◆ **WORK TASK**
Only the lines from the one holding "This screenshot has height=797, width=1470." to the end of the data should be echoed, exactly as they appear, minus the pictures.

+++ SOURCE MATERIAL +++

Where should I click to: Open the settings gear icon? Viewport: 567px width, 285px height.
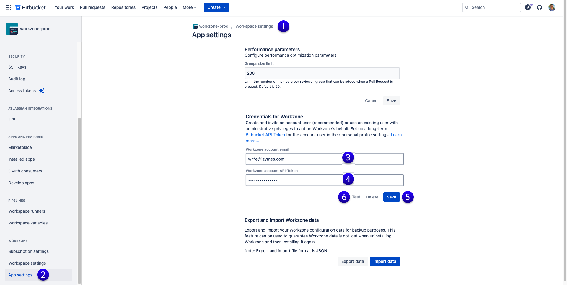click(x=540, y=7)
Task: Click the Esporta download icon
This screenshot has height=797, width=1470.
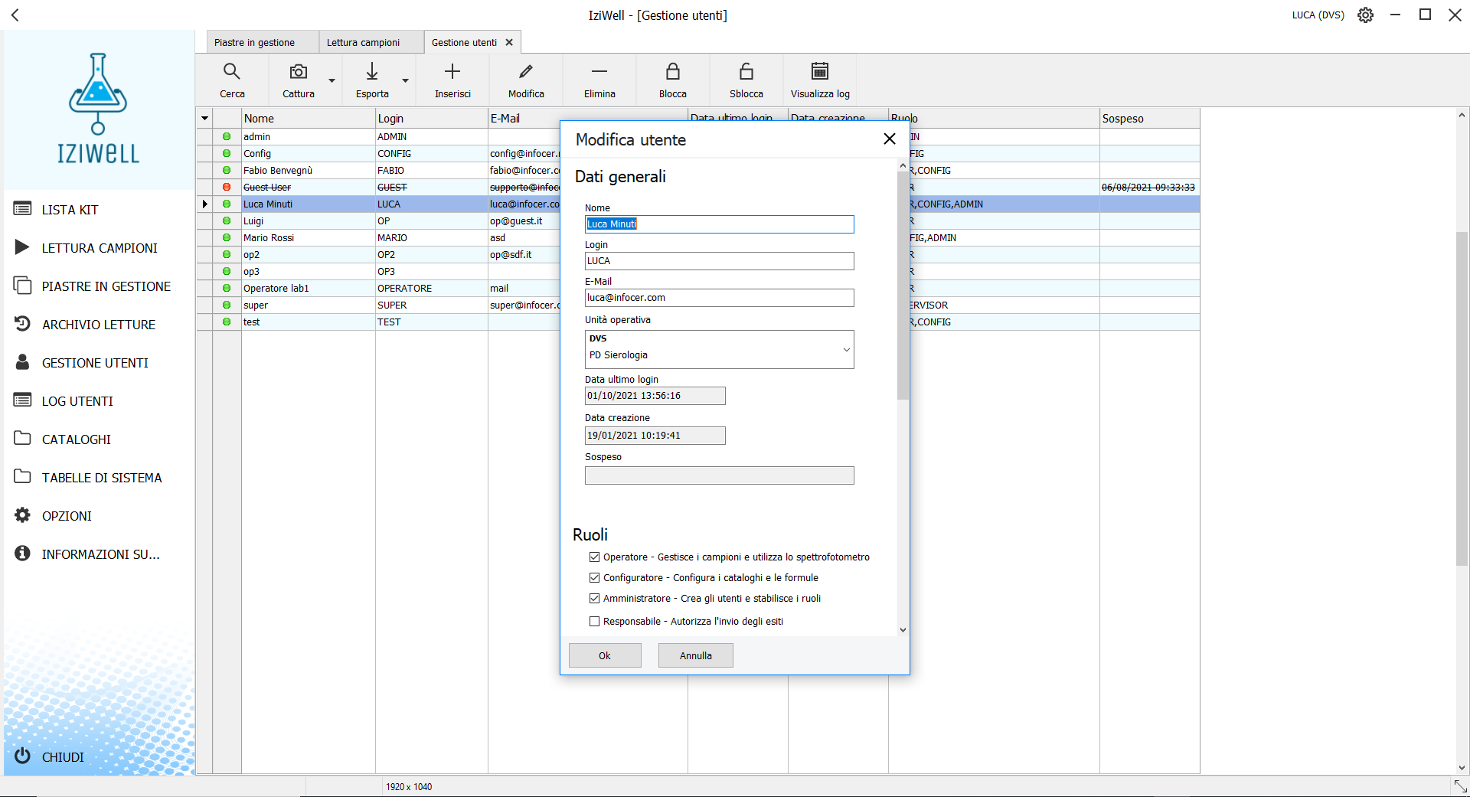Action: [372, 72]
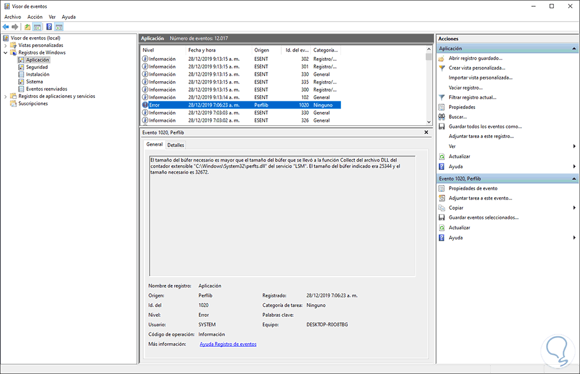Click the Crear vista personalizada icon
580x374 pixels.
point(442,68)
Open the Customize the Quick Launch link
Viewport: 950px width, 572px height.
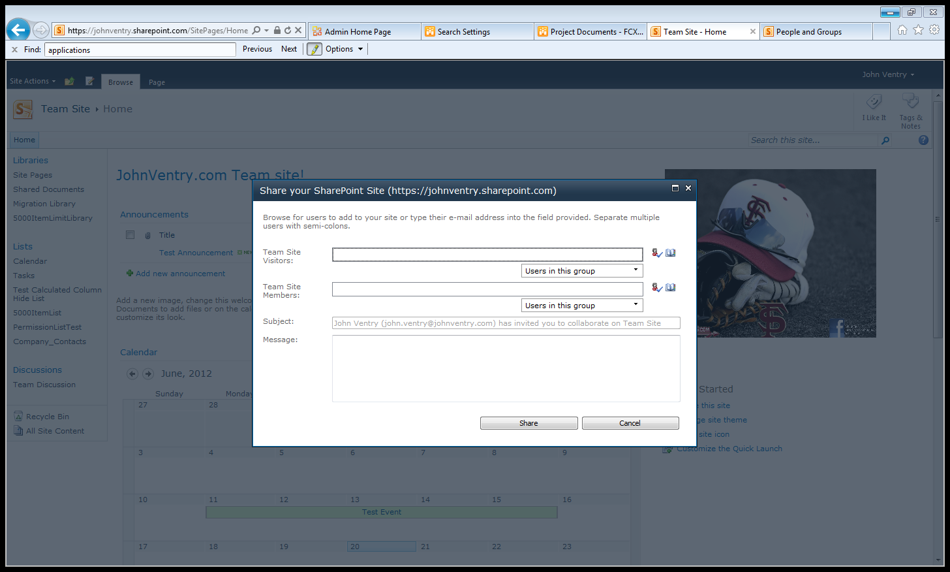click(x=729, y=448)
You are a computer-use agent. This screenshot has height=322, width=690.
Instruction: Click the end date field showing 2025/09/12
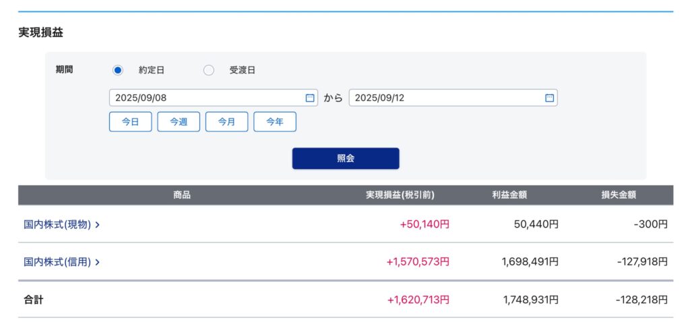(x=445, y=98)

+++

◆ **YOUR RESPONSE**
This screenshot has height=797, width=1470.
Action: [372, 72]
Click the Crear vista personalizada icon
580x374 pixels.
point(442,68)
Open the Customize the Quick Launch link
Viewport: 950px width, 572px height.
click(x=729, y=448)
You are a computer-use agent. This screenshot has height=322, width=690.
Instruction: Click the end date field showing 2025/09/12
(x=445, y=98)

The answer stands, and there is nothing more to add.